Perform electrocardiogram (ECG) monitoring during infusion in patients with a history of bradycardia, conduction disorder, or with structural heart disease, as some patients with CLN2 disease may develop conduction disorders or heart disease. In patients without cardiac abnormalities, regular 12-lead ECG evaluations should be performed every 6 months.
In the clinical studies, hypotension was reported in 2 (8%) patients, which occurred during or up to eight hours after Brineura infusion. Patients did not require alteration in treatment, and reactions resolved spontaneously or after intravenous fluid administration [see ADVERSE REACTIONS].
Hypersensitivity reactions have been reported in Brineura-treated patients during the clinical studies. A total of 11 (46%) patients experienced hypersensitivity reactions during the infusion or within 24 hours of completion of the infusion. The signs and symptoms observed concomitantly with hypersensitivity reactions included pyrexia, vomiting, pleocytosis or irritability. Patients were routinely pre-medicated with antihistamines with or without antipyretics or corticosteroids, prior to infusion of Brineura.
Due to the potential for anaphylaxis, appropriate medical support should be readily available when Brineura is administered. If anaphylaxis occurs, immediately discontinue the infusion and initiate appropriate medical treatment. Observe patients closely during and after the infusion. Inform patients/caregivers of the signs and symptoms of anaphylaxis and instruct them to seek immediate medical care should signs and symptoms occur.
The management of hypersensitivity reactions should be based on the severity of the reaction and may include temporarily interrupting the infusion, and/or treatment with antihistamines, antipyretics, and/or corticosteroids.

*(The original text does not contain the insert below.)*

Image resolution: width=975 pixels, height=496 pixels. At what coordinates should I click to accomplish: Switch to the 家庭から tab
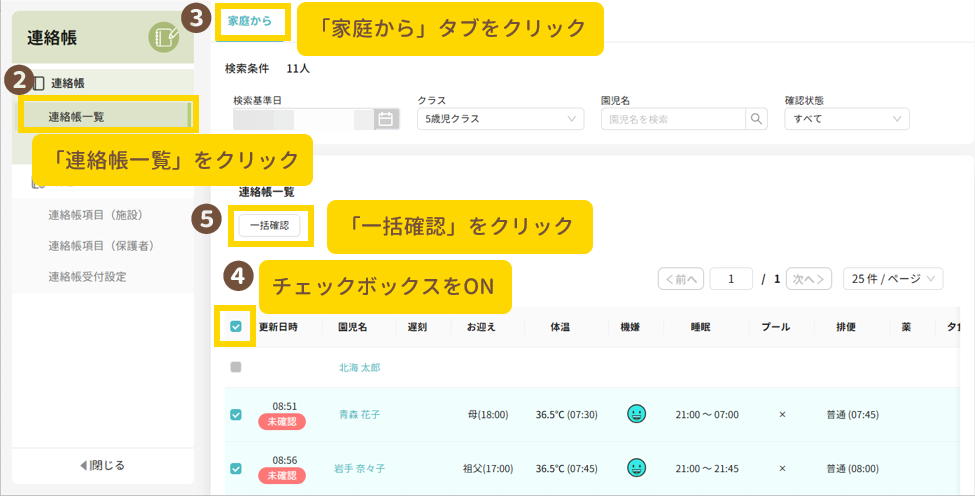pos(250,21)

If a severe hypersensitivity reaction occurs, immediately discontinue the infusion and initiate appropriate medical treatment.
Carcinogenesis, Mutagenesis, Impairment Of Fertility
Carcinogenicity, genotoxicity, and fertility studies have not been performed with cerliponase alfa. Based on the mechanism of action, cerliponase alfa is not expected to be tumorigenic.
Use In Specific Populations
There are no available data on Brineura use in pregnant women to inform a drug-associated risk of pregnancy-related outcomes. Animal reproduction studies have not been conducted using cerliponase alfa.
The estimated background risk of major birth defects and miscarriage for the indicated population is unknown. All pregnancies have a background risk of birth defect, loss, or other adverse outcomes. In the U.S. general population, the estimated background risk of major birth defects and miscarriage in clinically recognized pregnancies is 2 to 4% and 15 to 20%, respectively.
There are no data on the presence of cerliponase alfa in human milk, the effects on the breastfed child, or the effects on milk production. The lack of clinical data during lactation precludes a clear determination of the risk of Brineura to an infant during lactation; therefore, the development and health benefits of breastfeeding should be considered along with the mother’s clinical need for Brineura and any potential adverse effects on the breastfed infant from Brineura or from the underlying maternal condition.
Safety and effectiveness of Brineura have been established in pediatric patients 3 years of age and older. Pediatric use of Brineura to slow the loss of ambulation in symptomatic pediatric patients 3 years of age and older with late infantile neuronal ceroid lipofuscinosis type 2 (CLN2), also known as tripeptidyl peptidase 1 (TPP1) deficiency, is supported by a non-randomized single-arm dose escalation clinical study with extension in patients with CLN2 disease and compared to untreated patients with CLN2 disease from an independent natural history cohort [see Clinical Studies]. Safety and effectiveness in patients less than 3 years of age have not been established.